Records from a data collection:
══════════════════════════════
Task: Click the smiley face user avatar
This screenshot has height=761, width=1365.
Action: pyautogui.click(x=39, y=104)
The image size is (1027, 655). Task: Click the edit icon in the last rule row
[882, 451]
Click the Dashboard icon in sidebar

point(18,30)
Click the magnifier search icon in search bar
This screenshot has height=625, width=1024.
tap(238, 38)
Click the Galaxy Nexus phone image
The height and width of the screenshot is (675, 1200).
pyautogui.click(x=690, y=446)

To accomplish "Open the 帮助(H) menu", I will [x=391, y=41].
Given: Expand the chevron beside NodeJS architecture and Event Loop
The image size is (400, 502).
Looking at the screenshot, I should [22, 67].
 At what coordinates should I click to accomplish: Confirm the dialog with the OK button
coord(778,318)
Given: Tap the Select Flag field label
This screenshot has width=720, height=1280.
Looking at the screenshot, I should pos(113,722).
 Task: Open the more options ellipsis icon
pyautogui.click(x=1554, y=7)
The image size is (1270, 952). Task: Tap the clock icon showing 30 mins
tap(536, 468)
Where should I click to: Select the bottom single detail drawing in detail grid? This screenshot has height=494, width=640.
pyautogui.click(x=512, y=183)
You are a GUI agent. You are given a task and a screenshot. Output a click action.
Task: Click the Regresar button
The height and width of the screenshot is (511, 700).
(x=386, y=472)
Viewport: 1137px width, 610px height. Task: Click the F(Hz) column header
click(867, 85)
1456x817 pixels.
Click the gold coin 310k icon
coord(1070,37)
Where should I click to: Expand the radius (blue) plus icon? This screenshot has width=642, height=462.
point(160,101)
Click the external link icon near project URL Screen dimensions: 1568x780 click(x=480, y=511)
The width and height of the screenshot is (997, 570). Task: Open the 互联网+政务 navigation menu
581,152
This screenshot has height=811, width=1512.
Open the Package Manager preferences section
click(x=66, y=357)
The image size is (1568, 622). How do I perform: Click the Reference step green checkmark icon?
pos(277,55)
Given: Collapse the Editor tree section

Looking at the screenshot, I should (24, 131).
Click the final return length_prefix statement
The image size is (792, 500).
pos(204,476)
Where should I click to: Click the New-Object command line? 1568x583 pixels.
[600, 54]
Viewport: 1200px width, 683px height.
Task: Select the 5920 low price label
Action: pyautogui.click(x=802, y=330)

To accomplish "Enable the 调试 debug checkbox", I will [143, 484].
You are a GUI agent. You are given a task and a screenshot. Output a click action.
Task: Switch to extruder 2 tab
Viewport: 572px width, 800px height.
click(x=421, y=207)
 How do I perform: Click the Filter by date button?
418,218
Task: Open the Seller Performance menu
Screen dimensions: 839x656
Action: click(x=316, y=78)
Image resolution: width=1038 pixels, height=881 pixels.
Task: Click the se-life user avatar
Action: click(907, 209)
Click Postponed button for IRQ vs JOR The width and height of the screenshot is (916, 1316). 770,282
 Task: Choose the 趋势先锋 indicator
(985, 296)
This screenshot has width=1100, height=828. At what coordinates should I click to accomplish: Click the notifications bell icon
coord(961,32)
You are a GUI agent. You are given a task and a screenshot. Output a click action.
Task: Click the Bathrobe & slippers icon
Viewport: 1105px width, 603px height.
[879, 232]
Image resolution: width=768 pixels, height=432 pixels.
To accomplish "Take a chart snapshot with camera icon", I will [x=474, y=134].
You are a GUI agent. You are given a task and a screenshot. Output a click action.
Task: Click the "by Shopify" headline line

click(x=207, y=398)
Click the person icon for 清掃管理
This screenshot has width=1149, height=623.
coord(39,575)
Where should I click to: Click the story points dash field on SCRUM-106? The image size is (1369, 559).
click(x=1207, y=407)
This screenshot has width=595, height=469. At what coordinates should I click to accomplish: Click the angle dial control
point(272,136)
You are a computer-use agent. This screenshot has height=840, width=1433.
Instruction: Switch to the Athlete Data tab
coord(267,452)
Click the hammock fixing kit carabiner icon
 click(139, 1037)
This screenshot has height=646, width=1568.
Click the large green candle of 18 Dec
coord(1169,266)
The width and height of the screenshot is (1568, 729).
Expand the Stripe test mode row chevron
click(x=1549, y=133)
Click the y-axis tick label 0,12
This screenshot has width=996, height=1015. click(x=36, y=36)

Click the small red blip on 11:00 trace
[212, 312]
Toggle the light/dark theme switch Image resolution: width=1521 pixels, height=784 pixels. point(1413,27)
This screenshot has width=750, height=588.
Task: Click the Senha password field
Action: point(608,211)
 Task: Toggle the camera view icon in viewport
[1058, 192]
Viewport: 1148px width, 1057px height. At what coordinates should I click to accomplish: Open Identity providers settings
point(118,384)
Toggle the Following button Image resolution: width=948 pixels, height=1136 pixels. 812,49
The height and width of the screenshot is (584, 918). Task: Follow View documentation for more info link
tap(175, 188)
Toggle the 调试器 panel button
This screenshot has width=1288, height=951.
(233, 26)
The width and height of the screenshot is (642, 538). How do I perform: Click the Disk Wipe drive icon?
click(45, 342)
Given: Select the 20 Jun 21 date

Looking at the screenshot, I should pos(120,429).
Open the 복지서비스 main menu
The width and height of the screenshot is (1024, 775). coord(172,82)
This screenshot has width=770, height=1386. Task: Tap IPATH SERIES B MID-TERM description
══════════════════════════════
### TASK STATEMENT:
Above are the entries. Output exactly the lines beginning with the line that has "The image size is (1568, 622)." and ending with the line that has "Click the final".

### ANSWER FOR THE TASK:
The image size is (1568, 622). How do I perform: Click the Reference step green checkmark icon?
pos(277,55)
Given: Collapse the Editor tree section

Looking at the screenshot, I should (24, 131).
Click the final return length_prefix statement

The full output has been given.